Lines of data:
>> begin

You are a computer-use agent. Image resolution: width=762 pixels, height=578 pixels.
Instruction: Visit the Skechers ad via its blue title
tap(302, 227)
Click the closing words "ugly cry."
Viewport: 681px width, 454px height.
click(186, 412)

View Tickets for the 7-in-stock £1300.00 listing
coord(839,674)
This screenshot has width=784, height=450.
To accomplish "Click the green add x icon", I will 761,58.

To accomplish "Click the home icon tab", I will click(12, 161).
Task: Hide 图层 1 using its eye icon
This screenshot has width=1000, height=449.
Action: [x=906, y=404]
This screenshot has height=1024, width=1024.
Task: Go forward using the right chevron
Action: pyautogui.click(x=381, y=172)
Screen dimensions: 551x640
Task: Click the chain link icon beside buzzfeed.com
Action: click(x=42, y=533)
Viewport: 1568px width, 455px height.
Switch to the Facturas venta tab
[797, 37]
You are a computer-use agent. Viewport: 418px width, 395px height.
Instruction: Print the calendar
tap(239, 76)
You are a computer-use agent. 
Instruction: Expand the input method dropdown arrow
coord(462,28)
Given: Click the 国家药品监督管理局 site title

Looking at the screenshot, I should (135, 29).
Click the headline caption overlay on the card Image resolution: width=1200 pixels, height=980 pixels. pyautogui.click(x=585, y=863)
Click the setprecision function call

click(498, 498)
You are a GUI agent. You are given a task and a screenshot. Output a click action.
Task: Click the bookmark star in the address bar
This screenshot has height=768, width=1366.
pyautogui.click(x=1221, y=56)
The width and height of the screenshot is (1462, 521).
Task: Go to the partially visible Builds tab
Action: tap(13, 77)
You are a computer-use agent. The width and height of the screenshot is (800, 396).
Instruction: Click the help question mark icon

>> end

= What the task asks =
Reproduce the items verbatim, beginning with the line that contains "Given: Click the 国家药品监督管理局 site title" and ending with the last item.

= Reply =
Given: Click the 国家药品监督管理局 site title

Looking at the screenshot, I should (135, 29).
Click the headline caption overlay on the card Image resolution: width=1200 pixels, height=980 pixels. pyautogui.click(x=585, y=863)
Click the setprecision function call

click(498, 498)
You are a GUI agent. You are given a task and a screenshot. Output a click action.
Task: Click the bookmark star in the address bar
This screenshot has height=768, width=1366.
pyautogui.click(x=1221, y=56)
The width and height of the screenshot is (1462, 521).
Task: Go to the partially visible Builds tab
Action: tap(13, 77)
You are a computer-use agent. The width and height of the screenshot is (800, 396).
Instruction: Click the help question mark icon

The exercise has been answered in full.